“Quando domina la nostalgia il tempo si ferma, le comunità si chiudono, l’innovazione arretra.
    Dove invece cresce la fiducia, fioriscono imprese, creatività, nuove forme di vita e di sviluppo”. E’ la tesi di ‘Il futuro ad alta quota: un nuovo sguardo sulle montagne italiane tra fiducia, nostalgia e sviluppo’, il nuovo libro di Andrea Ferrazzi, direttore di Confindustria Belluno Dolomiti, in uscita a inizio gennaio per Rubbettino Editore.
    Il volume parte da una frattura culturale decisiva: quella tra territori della fiducia e territori della nostalgia. Una divisione meno evidente delle mappe amministrative, ma molto più influente sul futuro del Paese. Ferrazzi, da anni impegnato a favore dello sviluppo delle Terre Alte, ribalta molti luoghi comuni: le montagne e le aree interne non vengono descritte come periferie condannate al declino, ma come laboratori di futuro, capaci di attrarre giovani, talenti, imprese e nuove idee. Un futuro possibile, purché si scelga un diverso clima culturale: meno ripiegato sul passato, più orientato alla costruzione.

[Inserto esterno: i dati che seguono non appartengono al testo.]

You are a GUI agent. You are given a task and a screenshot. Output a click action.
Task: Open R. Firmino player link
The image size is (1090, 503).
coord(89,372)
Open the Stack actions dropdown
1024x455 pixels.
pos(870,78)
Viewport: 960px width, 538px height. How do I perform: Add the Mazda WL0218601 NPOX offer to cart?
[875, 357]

    L’autore intreccia dati, analisi e storie per mostrare che il destino dei territori non è scritto. È una questione di fiducia collettiva, di energia sociale, di apertura al nuovo. Una visione che parla non solo alle montagne, ma all’intero Paese.

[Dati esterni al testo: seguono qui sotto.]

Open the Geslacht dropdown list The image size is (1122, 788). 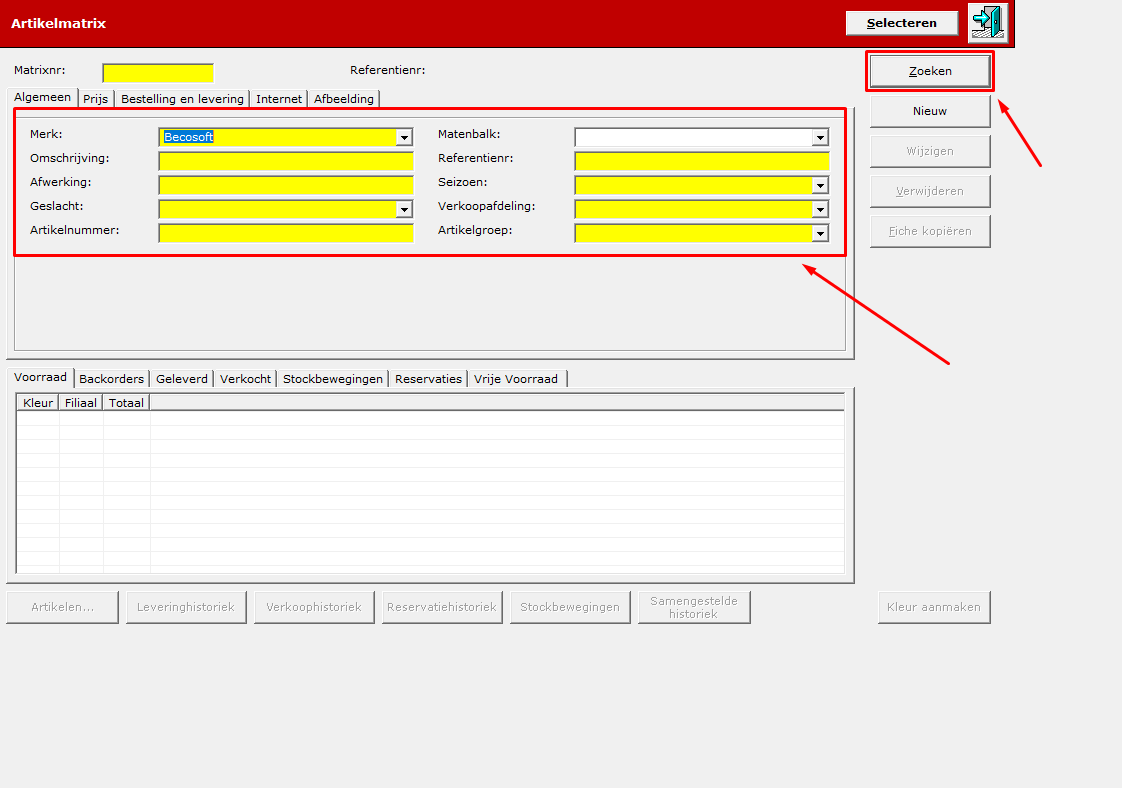404,209

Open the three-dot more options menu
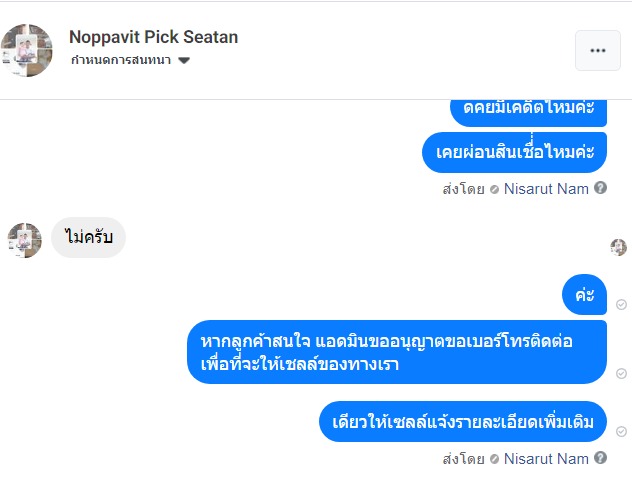[598, 51]
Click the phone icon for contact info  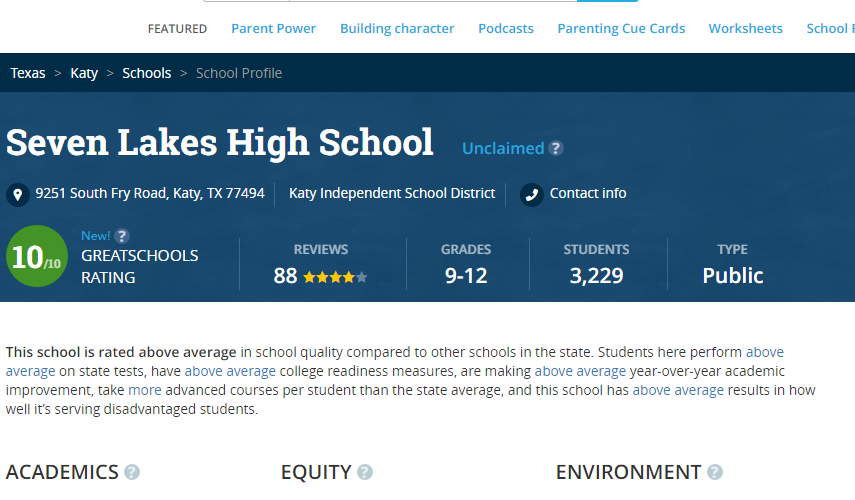point(531,194)
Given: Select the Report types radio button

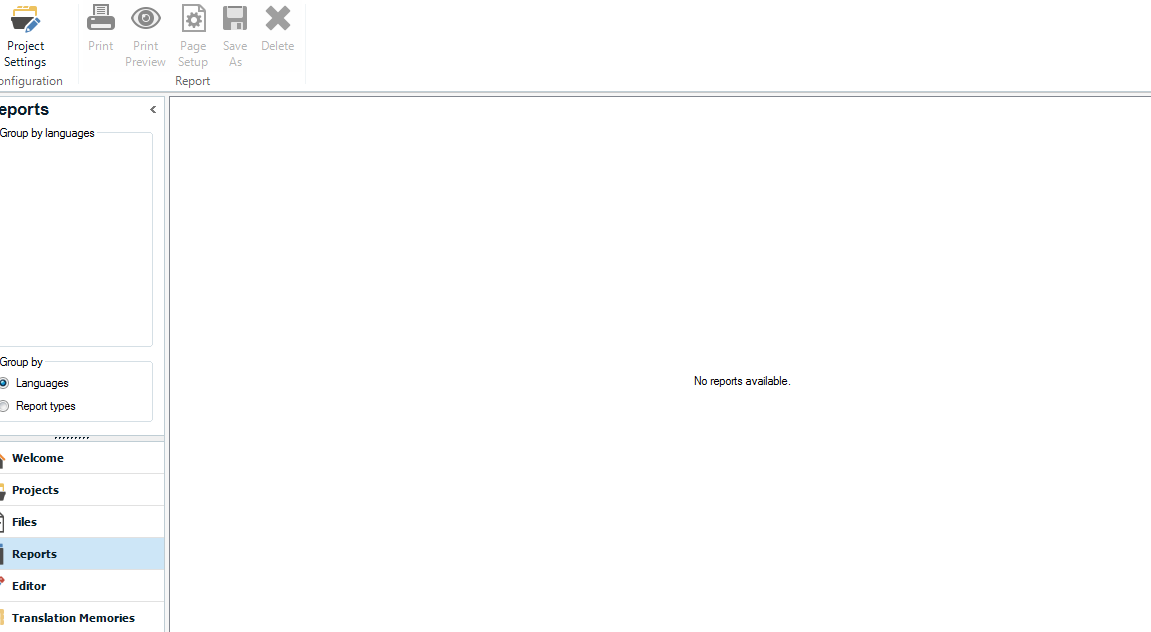Looking at the screenshot, I should [5, 406].
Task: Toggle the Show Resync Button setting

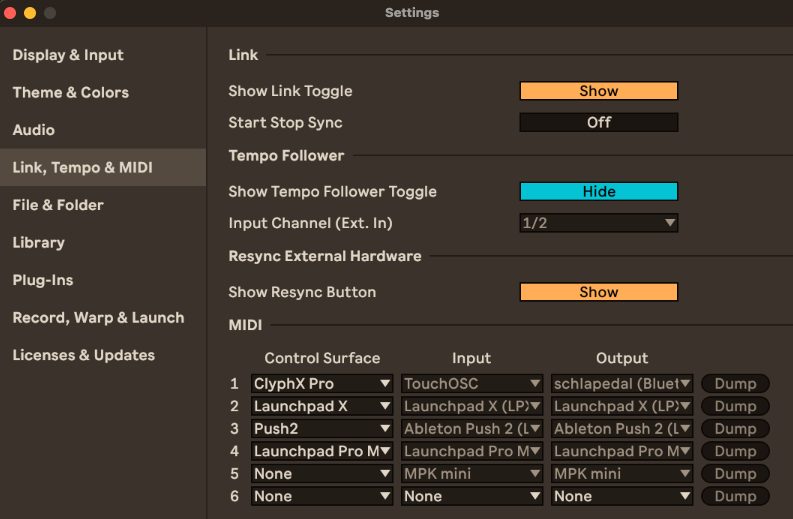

    Il libro diventa così un invito ad amministratori, imprese e comunità: non rassegnarsi, e considerare le aree interne non più come margini, ma come avanguardie dello sviluppo italiano.
    Il libro si muove con due strumenti: la ricerca empirica e la narrativa del possibile. Da un lato i numeri sullo spopolamento, sulle aree interne, sulle traiettorie di lungo periodo.
    Dall’altro, un racconto che ribalta il cliché del “bel posto per le vacanze, pessimo per viverci”. Il vero motore del divario, suggerisce l’autore, non è l’altitudine, ma l’attitudine. Non il dove, ma il come. È qui che la formula “territori della fiducia” trova potenza interpretativa. Perché rimette al centro le comunità e la loro capacità di generare energia sociale. Di attrarre giovani, idee, investimenti. Di diventare ecosistemi dove il futuro non è un intruso ma un ospite atteso. Esattamente l’opposto di quei “territori della nostalgia” che vivono guardando nello specchietto retrovisore, convinti che la modernità sia un incidente e non una possibilità.
    La tesi centrale è chiara: la montagna italiana ha ancora una chance, ma solo se sceglie la fiducia come infrastruttura culturale.